WHAT YOU NEED TO DO = Only some lines are wanted. Transcribe, exactly, the lines below from the line with "Given: Click the Download All icon" up to and including the line with "Click the green emptyeasel.com".

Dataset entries
++++++++++++++++++++
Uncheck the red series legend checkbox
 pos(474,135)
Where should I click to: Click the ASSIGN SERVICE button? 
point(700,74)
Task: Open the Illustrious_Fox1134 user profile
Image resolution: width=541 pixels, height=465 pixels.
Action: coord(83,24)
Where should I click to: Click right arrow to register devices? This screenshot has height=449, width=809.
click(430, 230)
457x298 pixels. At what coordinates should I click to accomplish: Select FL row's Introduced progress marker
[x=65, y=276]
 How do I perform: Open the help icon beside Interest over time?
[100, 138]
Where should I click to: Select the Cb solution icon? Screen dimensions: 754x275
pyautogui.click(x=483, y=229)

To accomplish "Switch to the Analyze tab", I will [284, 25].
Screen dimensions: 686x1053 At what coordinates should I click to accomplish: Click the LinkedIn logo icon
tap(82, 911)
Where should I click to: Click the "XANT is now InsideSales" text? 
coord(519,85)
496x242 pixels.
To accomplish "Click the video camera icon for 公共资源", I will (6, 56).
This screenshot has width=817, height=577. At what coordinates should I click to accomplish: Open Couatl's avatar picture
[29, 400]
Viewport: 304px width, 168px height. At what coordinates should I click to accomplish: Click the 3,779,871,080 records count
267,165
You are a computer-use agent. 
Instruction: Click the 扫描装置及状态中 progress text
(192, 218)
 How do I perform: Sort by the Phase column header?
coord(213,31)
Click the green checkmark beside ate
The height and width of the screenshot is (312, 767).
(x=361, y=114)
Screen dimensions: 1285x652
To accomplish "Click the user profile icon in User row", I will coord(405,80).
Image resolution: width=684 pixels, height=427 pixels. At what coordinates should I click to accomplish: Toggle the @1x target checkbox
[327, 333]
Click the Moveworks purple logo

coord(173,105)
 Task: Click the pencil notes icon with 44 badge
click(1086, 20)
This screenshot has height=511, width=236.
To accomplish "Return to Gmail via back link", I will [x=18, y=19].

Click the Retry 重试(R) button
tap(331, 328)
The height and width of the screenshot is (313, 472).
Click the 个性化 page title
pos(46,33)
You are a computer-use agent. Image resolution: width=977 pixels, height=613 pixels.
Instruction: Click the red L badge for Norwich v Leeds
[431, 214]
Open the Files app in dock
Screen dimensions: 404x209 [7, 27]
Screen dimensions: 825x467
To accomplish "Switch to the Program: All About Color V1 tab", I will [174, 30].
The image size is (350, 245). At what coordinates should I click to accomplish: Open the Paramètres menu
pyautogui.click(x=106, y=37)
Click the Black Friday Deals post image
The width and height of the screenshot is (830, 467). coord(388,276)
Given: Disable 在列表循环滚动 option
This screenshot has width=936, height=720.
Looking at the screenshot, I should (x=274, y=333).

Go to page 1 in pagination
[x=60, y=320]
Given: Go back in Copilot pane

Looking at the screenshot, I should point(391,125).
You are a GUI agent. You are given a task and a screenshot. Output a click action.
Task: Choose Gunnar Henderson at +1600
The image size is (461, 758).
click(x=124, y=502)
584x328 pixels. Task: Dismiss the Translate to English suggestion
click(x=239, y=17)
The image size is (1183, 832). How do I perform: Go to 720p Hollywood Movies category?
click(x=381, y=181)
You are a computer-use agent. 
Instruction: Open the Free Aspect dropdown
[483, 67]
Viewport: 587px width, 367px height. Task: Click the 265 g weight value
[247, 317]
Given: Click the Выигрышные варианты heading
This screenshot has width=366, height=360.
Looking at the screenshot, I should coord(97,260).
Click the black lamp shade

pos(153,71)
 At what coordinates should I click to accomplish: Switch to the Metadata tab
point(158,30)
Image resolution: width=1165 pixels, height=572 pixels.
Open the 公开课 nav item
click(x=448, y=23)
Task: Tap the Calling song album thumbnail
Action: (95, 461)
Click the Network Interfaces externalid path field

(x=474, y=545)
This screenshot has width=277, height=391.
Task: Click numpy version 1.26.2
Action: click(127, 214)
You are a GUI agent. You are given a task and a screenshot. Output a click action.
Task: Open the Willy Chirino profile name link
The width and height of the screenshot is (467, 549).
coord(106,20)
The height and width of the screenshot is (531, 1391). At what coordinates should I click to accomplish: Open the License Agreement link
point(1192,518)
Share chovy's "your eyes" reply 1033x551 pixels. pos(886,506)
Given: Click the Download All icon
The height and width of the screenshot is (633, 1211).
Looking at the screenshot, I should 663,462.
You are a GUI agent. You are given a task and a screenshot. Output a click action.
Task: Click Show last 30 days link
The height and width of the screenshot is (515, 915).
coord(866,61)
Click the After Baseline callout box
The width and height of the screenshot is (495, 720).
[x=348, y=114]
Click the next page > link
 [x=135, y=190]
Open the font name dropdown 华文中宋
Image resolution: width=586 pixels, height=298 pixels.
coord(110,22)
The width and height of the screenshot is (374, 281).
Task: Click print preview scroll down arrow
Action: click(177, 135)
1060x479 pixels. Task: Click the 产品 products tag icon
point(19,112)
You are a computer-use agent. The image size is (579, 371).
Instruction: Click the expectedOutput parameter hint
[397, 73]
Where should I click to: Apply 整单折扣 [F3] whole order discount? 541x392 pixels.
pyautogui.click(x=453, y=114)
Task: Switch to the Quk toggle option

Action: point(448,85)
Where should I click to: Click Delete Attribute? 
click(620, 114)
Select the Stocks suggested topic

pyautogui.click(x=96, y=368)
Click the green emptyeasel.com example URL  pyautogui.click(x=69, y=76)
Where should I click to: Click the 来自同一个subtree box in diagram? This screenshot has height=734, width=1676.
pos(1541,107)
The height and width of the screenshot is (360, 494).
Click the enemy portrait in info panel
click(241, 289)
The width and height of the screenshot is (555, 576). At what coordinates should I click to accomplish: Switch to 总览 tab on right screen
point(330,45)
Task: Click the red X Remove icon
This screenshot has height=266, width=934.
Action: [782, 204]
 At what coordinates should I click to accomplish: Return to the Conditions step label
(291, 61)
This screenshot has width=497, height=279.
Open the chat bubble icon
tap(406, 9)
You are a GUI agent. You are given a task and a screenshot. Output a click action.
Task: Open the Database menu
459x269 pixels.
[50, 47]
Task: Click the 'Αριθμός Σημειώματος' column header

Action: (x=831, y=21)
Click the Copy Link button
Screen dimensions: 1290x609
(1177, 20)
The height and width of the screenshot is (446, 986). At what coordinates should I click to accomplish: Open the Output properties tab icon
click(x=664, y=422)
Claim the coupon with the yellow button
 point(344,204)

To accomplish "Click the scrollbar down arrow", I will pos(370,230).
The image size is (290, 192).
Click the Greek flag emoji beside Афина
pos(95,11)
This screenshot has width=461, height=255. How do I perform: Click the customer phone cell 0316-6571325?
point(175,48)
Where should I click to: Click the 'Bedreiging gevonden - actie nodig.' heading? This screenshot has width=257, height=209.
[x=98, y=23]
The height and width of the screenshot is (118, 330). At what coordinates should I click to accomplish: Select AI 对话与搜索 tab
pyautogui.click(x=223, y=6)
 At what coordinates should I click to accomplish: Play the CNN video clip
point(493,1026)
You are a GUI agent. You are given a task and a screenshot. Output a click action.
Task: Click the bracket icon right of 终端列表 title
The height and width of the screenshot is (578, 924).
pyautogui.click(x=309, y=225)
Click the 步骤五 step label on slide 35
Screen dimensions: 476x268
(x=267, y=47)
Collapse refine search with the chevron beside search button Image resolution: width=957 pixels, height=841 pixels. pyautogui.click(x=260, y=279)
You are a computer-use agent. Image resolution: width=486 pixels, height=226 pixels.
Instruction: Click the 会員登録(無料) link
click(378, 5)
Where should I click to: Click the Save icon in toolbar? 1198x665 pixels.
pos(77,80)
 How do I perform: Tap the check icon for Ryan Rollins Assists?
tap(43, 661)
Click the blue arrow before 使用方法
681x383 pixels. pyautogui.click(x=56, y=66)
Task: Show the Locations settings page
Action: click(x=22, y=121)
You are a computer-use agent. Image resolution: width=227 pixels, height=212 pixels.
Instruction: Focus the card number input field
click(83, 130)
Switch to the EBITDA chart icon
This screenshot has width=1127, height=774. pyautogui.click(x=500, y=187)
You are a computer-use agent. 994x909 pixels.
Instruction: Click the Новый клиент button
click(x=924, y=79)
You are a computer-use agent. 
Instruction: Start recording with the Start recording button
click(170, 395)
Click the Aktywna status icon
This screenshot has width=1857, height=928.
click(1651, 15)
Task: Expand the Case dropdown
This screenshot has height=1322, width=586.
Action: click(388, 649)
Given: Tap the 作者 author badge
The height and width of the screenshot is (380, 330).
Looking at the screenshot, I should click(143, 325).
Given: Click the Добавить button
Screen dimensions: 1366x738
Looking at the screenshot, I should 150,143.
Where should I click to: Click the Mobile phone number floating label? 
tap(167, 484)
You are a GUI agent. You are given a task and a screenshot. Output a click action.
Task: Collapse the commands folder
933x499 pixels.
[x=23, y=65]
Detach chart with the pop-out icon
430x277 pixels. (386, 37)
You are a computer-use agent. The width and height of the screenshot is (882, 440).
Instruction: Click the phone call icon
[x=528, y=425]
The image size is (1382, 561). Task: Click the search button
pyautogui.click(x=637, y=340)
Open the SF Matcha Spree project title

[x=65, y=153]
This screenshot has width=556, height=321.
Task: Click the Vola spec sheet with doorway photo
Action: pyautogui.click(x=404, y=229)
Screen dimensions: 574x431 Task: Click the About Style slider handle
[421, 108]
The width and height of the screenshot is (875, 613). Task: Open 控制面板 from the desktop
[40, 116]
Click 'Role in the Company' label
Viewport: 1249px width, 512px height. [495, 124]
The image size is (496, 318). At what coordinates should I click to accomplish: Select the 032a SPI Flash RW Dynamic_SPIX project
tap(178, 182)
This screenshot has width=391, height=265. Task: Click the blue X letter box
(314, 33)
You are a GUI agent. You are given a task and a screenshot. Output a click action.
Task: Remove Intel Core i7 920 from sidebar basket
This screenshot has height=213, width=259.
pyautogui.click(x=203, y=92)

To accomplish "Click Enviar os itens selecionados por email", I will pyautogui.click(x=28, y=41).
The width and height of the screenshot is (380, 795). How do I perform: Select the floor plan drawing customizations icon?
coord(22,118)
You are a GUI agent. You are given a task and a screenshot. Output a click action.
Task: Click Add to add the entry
++++++++++++++++++++
ANSWER FOR THE TASK =
Given: Click the Download All icon
The height and width of the screenshot is (633, 1211).
Looking at the screenshot, I should 663,462.
You are a GUI agent. You are given a task and a screenshot. Output a click action.
Task: Click Show last 30 days link
The height and width of the screenshot is (515, 915).
coord(866,61)
Click the After Baseline callout box
The width and height of the screenshot is (495, 720).
[x=348, y=114]
Click the next page > link
 [x=135, y=190]
Open the font name dropdown 华文中宋
Image resolution: width=586 pixels, height=298 pixels.
coord(110,22)
The width and height of the screenshot is (374, 281).
Task: Click print preview scroll down arrow
Action: click(177, 135)
1060x479 pixels. Task: Click the 产品 products tag icon
point(19,112)
You are a computer-use agent. The image size is (579, 371).
Instruction: Click the expectedOutput parameter hint
[397, 73]
Where should I click to: Apply 整单折扣 [F3] whole order discount? 541x392 pixels.
pyautogui.click(x=453, y=114)
Task: Switch to the Quk toggle option

Action: point(448,85)
Where should I click to: Click Delete Attribute? 
click(620, 114)
Select the Stocks suggested topic

pyautogui.click(x=96, y=368)
Click the green emptyeasel.com example URL  pyautogui.click(x=69, y=76)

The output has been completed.